Sternal resection for recurrent breast cancer: a cautionary tale
2008

Sternal Resection for Recurrent Breast Cancer: A Cautionary Tale

Sample size: 1 publication Evidence: low

Author Information

Author(s): Lee L., Keller A., Clemons M.

Primary Institution: Princess Margaret Hospital, Toronto, ON

Conclusion

Sternal resection for isolated breast cancer recurrence should be approached with caution due to the high likelihood of systemic disease.

Supporting Evidence

  • Sternal metastasis from breast cancer is uncommon, with incidences of 1.9% to 2.4%.
  • 54% of patients with solitary sternal metastasis develop other distant disease within 20 months.
  • Triple-negative breast cancer is associated with a high rate of early distant recurrence.

Takeaway

This study talks about a woman who had breast cancer that came back in her sternum.
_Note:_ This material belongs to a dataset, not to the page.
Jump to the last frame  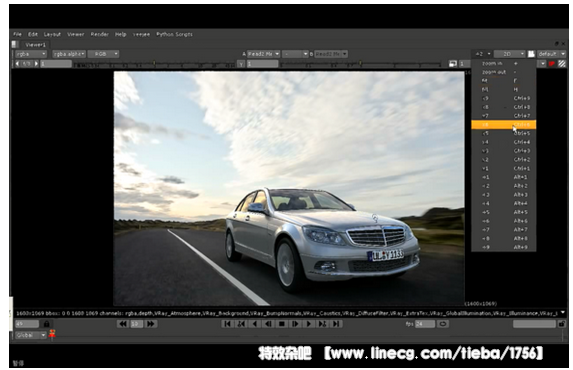click(336, 324)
Even though surgery was done, it showed that the cancer was likely more widespread than just in the sternum.

Methodology

Case report detailing the treatment and outcomes of a patient with isolated sternal metastasis from breast cancer.

Potential Biases

Potential bias due to the retrospective nature of the literature review and reliance on case series.

Limitations

The study is based on a single case report, limiting generalizability.

Participant Demographics

A 35-year-old premenopausal woman with triple-negative breast cancer.